I’m tired, but I’m sober. Going to be off work soon and I’ll be able to get all cozy at home. Probably going to bust out the fuzzy socks and make myself some tea when I get home. Putting away the clean dishes, yoga, tarot, and sleep. Can’t wait to sleep, and to go to bed sober. Tomorrow is a new day.
It totally makes sense that your mind tries to reward your milestone with wanting a relapse. I don’t even know what our addiction plays these mind games with us. Grateful that you saw it for what it was. Grateful that you know you won’t fall for the lies
Love your plan for the evening. You are doing great
Ugh. Cravings are really hitting me hard. I’ve decided to stay late at work and take the long way home, so that the pot shop has time to close before i get there. The intensity of the cravings is really hitting home that i have a problem, which is all the more reason to stay sober. Just gotta make it through the next half hour and then I’m for sure in the clear.

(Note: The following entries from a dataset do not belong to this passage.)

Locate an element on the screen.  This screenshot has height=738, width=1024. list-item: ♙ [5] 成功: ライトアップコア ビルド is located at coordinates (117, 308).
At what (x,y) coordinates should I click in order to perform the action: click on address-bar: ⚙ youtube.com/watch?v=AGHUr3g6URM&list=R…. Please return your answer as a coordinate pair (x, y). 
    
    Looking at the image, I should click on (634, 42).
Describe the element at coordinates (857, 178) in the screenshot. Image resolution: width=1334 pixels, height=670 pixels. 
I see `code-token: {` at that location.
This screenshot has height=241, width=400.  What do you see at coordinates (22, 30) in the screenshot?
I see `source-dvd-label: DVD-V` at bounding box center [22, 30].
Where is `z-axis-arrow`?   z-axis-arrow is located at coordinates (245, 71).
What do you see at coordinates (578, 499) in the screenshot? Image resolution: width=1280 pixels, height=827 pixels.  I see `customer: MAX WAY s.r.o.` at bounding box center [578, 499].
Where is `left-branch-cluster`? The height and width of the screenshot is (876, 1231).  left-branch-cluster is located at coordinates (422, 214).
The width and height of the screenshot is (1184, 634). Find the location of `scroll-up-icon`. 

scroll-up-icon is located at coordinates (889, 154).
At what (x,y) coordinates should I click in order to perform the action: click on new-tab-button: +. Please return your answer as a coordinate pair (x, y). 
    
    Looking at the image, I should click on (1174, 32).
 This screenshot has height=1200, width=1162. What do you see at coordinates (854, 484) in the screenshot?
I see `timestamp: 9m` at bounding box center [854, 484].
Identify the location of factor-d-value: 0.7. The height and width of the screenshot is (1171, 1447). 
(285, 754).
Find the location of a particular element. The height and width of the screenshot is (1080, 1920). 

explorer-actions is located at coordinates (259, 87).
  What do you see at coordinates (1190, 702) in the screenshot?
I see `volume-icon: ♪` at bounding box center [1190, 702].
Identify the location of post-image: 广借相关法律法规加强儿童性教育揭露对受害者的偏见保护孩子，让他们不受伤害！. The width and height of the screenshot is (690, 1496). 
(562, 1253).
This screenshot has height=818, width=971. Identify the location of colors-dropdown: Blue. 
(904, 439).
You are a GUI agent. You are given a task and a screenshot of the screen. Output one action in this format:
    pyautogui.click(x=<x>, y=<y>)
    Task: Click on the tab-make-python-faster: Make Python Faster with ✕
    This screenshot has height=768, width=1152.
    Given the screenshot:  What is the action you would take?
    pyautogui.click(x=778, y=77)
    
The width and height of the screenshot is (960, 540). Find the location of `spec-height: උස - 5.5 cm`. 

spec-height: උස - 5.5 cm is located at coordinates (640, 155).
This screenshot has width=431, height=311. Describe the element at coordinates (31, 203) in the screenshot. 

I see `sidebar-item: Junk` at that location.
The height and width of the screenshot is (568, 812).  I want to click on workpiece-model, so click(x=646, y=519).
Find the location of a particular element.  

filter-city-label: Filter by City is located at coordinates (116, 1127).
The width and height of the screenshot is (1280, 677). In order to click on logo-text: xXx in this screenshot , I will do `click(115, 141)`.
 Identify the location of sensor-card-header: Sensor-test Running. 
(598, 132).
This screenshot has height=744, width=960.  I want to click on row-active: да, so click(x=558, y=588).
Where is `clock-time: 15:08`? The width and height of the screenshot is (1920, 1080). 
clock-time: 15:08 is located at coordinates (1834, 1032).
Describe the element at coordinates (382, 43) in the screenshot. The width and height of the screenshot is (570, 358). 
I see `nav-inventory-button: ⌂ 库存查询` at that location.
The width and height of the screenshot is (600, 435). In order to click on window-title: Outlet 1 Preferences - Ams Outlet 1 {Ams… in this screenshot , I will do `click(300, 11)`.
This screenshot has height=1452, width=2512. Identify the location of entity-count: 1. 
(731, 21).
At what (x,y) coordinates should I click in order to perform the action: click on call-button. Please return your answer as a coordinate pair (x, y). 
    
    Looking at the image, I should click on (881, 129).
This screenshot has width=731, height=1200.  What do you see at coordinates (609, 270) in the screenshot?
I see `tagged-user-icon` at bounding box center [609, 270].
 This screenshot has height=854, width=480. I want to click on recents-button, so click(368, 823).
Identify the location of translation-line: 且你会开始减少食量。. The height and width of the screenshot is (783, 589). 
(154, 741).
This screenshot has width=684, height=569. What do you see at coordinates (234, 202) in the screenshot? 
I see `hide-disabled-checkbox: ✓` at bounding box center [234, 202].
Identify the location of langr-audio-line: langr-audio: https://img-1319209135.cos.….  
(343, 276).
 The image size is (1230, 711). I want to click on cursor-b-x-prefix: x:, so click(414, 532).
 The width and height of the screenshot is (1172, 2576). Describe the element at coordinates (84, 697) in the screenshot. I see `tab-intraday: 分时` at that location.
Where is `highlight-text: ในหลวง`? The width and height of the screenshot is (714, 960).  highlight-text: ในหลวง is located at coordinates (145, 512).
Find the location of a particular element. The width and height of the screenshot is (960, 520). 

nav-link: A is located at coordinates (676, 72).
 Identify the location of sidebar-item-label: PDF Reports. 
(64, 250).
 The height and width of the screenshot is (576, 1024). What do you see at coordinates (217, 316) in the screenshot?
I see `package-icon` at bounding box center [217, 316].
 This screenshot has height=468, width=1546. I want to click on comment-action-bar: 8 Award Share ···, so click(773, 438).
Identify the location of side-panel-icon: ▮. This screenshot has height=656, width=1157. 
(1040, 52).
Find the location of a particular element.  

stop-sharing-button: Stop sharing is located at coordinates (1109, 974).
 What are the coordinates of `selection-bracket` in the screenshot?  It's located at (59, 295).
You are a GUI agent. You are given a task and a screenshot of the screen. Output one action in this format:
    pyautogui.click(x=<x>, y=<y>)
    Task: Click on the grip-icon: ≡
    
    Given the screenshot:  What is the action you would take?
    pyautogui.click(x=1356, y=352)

Juat read your story and its inspiring! Hang in there 30 minutes at a time
It’s scary when the realization hits home. For the longest time I said I was quitting just cause but didn’t really need to cause I was addicted. The reality hit me like a ton of bricks.
Hope you managed to stay late at work and will do the longer route home…a great plan. You have a wonderful evening outlined at home.